A second lesson concerns religious devotion. The widow of Zarephath was a woman of faith. She trusted in the words of the prophet. The woman in the gospel who came to the temple was also a woman of faith. She sought to do her part in temple support.

The third lesson is that we have a responsibility to care for others. Despite her own wretched situation, the first woman cared for not only her son who depended upon her. She also showed care for the prophet for whom she had no personal responsibility. In the story of the other widow in the gospel, some of the temple donations went for the support of temple personnel. These women show that in genuine giving you do not always have the opportunity to decide how your money will be used. One simply gives where there is need.

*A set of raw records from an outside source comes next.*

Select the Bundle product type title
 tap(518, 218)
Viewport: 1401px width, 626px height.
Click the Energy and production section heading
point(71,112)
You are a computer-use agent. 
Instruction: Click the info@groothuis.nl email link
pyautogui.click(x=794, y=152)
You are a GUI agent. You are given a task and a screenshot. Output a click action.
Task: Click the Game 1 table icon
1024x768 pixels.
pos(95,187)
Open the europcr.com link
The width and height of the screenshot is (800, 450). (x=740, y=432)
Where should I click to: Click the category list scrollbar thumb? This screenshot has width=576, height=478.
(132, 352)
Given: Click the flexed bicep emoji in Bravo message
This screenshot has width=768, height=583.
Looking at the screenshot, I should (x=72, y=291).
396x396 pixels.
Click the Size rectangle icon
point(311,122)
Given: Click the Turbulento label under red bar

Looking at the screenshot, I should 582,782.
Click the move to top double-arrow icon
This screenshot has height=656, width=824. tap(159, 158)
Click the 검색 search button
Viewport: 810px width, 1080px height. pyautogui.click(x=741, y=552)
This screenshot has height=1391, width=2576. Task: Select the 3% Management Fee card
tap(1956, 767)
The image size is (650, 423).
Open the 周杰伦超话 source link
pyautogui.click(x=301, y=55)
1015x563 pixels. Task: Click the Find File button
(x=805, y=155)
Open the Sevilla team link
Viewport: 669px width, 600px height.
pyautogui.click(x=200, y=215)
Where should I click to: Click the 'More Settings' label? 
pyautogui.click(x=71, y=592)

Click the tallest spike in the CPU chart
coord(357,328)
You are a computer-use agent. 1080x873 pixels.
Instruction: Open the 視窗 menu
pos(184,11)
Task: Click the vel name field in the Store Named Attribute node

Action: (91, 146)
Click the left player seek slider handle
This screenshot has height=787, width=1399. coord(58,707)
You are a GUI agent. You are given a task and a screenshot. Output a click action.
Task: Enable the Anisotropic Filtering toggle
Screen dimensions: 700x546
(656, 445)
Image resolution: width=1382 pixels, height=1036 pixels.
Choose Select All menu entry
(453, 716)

There are many ways that we can all 'give until it hurts.' Monetary giving is only one of them.

We can first give our care and interest to others. This is not as easy as it sounds, particularly in societies that value getting ahead and personal satisfaction above all else. There are people who simply dismiss the concerns of others as unimportant or “not something I need to think about.”

Despite the obstacles we might encounter, we can share our talents with others in our families, our neighborhoods, and our parish churches. We can give our time and our energy in schools, in hospitals, and in soup kitchens. Sometimes it is much easier to give money than to give of ourselves in ways that commit us to do more.

However, there are many people in our world who are as generous as these widows were. Like the woman from Zarephath, they are committed to the well-being of their children. Many parents willingly sacrifice their own interests so that their children have what they need and some of what they want. There are people who work long hours in healthcare facilities, making sure that the needs of patients and residents are being met. Public servants such as firefighters place themselves at risk in order to ensure our safety. Those who minister in the church often do so no financial reward and sometimes with little hope of appreciation from those whom they serve.

The ultimate example of unselfish giving is Jesus, the perfect victim offered himself to God for our sakes (as we were reminded in today’s 2nd reading). He gave until he had no more to give. He sacrificed his own interests for our good; he devoted himself to our healing; he gave his life that we might live, and he did all this with little hope of appreciation. He is our model and inspiration.